═══ Records provided

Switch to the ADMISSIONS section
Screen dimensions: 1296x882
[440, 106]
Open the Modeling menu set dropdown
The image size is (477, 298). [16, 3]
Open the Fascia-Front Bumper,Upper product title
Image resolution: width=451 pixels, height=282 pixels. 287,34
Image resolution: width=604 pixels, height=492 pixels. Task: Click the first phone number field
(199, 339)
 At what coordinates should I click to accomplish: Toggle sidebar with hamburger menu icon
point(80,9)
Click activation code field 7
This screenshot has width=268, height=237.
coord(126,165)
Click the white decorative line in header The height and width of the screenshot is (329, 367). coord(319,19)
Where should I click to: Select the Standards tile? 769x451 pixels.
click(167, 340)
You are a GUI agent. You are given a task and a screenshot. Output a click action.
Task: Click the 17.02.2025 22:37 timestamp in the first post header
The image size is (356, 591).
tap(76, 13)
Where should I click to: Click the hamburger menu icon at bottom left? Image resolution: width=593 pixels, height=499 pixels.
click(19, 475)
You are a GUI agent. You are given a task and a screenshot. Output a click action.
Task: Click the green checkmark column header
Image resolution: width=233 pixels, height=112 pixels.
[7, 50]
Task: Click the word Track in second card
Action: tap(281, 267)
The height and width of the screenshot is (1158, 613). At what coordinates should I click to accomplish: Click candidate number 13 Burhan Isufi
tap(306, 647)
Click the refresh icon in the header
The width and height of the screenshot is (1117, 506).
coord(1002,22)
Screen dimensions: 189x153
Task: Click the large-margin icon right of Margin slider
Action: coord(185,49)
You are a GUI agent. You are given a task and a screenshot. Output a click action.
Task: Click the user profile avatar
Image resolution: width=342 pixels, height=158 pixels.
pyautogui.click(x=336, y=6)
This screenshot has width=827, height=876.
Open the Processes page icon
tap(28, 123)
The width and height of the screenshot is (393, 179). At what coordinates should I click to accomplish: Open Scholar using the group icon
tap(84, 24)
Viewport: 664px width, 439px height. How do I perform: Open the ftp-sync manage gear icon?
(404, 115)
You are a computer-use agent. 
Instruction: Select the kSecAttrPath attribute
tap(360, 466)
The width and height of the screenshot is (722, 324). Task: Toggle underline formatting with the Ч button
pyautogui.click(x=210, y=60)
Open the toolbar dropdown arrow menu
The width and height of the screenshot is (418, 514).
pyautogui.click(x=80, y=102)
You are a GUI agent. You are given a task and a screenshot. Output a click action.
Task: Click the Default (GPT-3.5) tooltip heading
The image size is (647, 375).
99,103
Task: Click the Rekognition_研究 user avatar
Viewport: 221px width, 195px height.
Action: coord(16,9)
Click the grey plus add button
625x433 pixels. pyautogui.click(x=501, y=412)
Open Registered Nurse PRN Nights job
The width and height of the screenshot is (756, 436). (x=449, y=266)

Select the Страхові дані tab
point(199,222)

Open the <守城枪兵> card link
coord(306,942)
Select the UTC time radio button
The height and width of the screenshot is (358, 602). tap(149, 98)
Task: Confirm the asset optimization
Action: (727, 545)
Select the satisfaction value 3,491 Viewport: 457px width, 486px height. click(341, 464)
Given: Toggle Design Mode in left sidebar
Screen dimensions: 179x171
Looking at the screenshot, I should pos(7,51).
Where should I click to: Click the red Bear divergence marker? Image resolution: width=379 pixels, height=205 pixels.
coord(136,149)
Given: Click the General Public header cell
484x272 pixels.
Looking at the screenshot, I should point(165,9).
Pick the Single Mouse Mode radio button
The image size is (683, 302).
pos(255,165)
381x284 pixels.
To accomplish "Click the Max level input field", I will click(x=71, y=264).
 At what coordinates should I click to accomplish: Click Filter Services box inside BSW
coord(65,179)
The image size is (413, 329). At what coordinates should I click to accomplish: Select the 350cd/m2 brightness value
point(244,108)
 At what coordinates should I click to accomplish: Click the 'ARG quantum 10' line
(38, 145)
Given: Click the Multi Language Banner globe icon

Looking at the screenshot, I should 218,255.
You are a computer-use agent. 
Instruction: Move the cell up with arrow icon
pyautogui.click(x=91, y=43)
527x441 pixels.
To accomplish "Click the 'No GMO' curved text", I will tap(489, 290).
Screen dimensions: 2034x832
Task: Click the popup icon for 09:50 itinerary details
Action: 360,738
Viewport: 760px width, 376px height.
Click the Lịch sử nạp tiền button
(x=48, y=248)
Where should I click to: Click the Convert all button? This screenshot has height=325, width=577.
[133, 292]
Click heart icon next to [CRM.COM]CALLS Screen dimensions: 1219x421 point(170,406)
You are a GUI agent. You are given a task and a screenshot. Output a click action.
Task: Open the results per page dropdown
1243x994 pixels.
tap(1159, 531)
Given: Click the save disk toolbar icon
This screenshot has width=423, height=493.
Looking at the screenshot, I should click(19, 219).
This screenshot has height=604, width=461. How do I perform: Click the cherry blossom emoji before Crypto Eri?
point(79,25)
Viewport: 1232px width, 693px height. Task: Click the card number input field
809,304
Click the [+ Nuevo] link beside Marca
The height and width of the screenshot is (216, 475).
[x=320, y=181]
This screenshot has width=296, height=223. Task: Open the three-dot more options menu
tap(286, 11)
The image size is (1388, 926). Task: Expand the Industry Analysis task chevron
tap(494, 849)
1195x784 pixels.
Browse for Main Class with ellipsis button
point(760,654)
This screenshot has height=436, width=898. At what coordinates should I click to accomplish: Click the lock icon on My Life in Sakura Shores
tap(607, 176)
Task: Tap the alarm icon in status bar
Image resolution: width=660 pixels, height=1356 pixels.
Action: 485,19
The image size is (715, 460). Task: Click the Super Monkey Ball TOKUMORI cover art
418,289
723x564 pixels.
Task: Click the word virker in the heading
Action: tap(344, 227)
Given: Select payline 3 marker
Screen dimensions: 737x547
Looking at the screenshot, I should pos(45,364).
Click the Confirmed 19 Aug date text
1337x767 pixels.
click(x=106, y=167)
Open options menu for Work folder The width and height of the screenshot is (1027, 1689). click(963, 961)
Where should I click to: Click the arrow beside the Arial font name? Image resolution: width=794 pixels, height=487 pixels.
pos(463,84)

══════

Copy the material above, line for line.

> _Answer to this task_:
Switch to the ADMISSIONS section
Screen dimensions: 1296x882
[440, 106]
Open the Modeling menu set dropdown
The image size is (477, 298). [16, 3]
Open the Fascia-Front Bumper,Upper product title
Image resolution: width=451 pixels, height=282 pixels. 287,34
Image resolution: width=604 pixels, height=492 pixels. Task: Click the first phone number field
(199, 339)
 At what coordinates should I click to accomplish: Toggle sidebar with hamburger menu icon
point(80,9)
Click activation code field 7
This screenshot has width=268, height=237.
coord(126,165)
Click the white decorative line in header The height and width of the screenshot is (329, 367). coord(319,19)
Where should I click to: Select the Standards tile? 769x451 pixels.
click(167, 340)
You are a GUI agent. You are given a task and a screenshot. Output a click action.
Task: Click the 17.02.2025 22:37 timestamp in the first post header
The image size is (356, 591).
tap(76, 13)
Where should I click to: Click the hamburger menu icon at bottom left? Image resolution: width=593 pixels, height=499 pixels.
click(19, 475)
You are a GUI agent. You are given a task and a screenshot. Output a click action.
Task: Click the green checkmark column header
Image resolution: width=233 pixels, height=112 pixels.
[7, 50]
Task: Click the word Track in second card
Action: tap(281, 267)
The height and width of the screenshot is (1158, 613). At what coordinates should I click to accomplish: Click candidate number 13 Burhan Isufi
tap(306, 647)
Click the refresh icon in the header
The width and height of the screenshot is (1117, 506).
coord(1002,22)
Screen dimensions: 189x153
Task: Click the large-margin icon right of Margin slider
Action: coord(185,49)
You are a GUI agent. You are given a task and a screenshot. Output a click action.
Task: Click the user profile avatar
Image resolution: width=342 pixels, height=158 pixels.
pyautogui.click(x=336, y=6)
This screenshot has width=827, height=876.
Open the Processes page icon
tap(28, 123)
The width and height of the screenshot is (393, 179). At what coordinates should I click to accomplish: Open Scholar using the group icon
tap(84, 24)
Viewport: 664px width, 439px height. How do I perform: Open the ftp-sync manage gear icon?
(404, 115)
You are a computer-use agent. 
Instruction: Select the kSecAttrPath attribute
tap(360, 466)
The width and height of the screenshot is (722, 324). Task: Toggle underline formatting with the Ч button
pyautogui.click(x=210, y=60)
Open the toolbar dropdown arrow menu
The width and height of the screenshot is (418, 514).
pyautogui.click(x=80, y=102)
You are a GUI agent. You are given a task and a screenshot. Output a click action.
Task: Click the Default (GPT-3.5) tooltip heading
The image size is (647, 375).
99,103
Task: Click the Rekognition_研究 user avatar
Viewport: 221px width, 195px height.
Action: coord(16,9)
Click the grey plus add button
625x433 pixels. pyautogui.click(x=501, y=412)
Open Registered Nurse PRN Nights job
The width and height of the screenshot is (756, 436). (x=449, y=266)

Select the Страхові дані tab
point(199,222)

Open the <守城枪兵> card link
coord(306,942)
Select the UTC time radio button
The height and width of the screenshot is (358, 602). tap(149, 98)
Task: Confirm the asset optimization
Action: (727, 545)
Select the satisfaction value 3,491 Viewport: 457px width, 486px height. click(341, 464)
Given: Toggle Design Mode in left sidebar
Screen dimensions: 179x171
Looking at the screenshot, I should pos(7,51).
Where should I click to: Click the red Bear divergence marker? Image resolution: width=379 pixels, height=205 pixels.
coord(136,149)
Given: Click the General Public header cell
484x272 pixels.
Looking at the screenshot, I should point(165,9).
Pick the Single Mouse Mode radio button
The image size is (683, 302).
pos(255,165)
381x284 pixels.
To accomplish "Click the Max level input field", I will click(x=71, y=264).
 At what coordinates should I click to accomplish: Click Filter Services box inside BSW
coord(65,179)
The image size is (413, 329). At what coordinates should I click to accomplish: Select the 350cd/m2 brightness value
point(244,108)
 At what coordinates should I click to accomplish: Click the 'ARG quantum 10' line
(38, 145)
Given: Click the Multi Language Banner globe icon

Looking at the screenshot, I should 218,255.
You are a computer-use agent. 
Instruction: Move the cell up with arrow icon
pyautogui.click(x=91, y=43)
527x441 pixels.
To accomplish "Click the 'No GMO' curved text", I will tap(489, 290).
Screen dimensions: 2034x832
Task: Click the popup icon for 09:50 itinerary details
Action: 360,738
Viewport: 760px width, 376px height.
Click the Lịch sử nạp tiền button
(x=48, y=248)
Where should I click to: Click the Convert all button? This screenshot has height=325, width=577.
[133, 292]
Click heart icon next to [CRM.COM]CALLS Screen dimensions: 1219x421 point(170,406)
You are a GUI agent. You are given a task and a screenshot. Output a click action.
Task: Open the results per page dropdown
1243x994 pixels.
tap(1159, 531)
Given: Click the save disk toolbar icon
This screenshot has width=423, height=493.
Looking at the screenshot, I should click(19, 219).
This screenshot has height=604, width=461. How do I perform: Click the cherry blossom emoji before Crypto Eri?
point(79,25)
Viewport: 1232px width, 693px height. Task: Click the card number input field
809,304
Click the [+ Nuevo] link beside Marca
The height and width of the screenshot is (216, 475).
[x=320, y=181]
This screenshot has width=296, height=223. Task: Open the three-dot more options menu
tap(286, 11)
The image size is (1388, 926). Task: Expand the Industry Analysis task chevron
tap(494, 849)
1195x784 pixels.
Browse for Main Class with ellipsis button
point(760,654)
This screenshot has height=436, width=898. At what coordinates should I click to accomplish: Click the lock icon on My Life in Sakura Shores
tap(607, 176)
Task: Tap the alarm icon in status bar
Image resolution: width=660 pixels, height=1356 pixels.
Action: 485,19
The image size is (715, 460). Task: Click the Super Monkey Ball TOKUMORI cover art
418,289
723x564 pixels.
Task: Click the word virker in the heading
Action: tap(344, 227)
Given: Select payline 3 marker
Screen dimensions: 737x547
Looking at the screenshot, I should pos(45,364).
Click the Confirmed 19 Aug date text
1337x767 pixels.
click(x=106, y=167)
Open options menu for Work folder The width and height of the screenshot is (1027, 1689). click(963, 961)
Where should I click to: Click the arrow beside the Arial font name? Image resolution: width=794 pixels, height=487 pixels.
pos(463,84)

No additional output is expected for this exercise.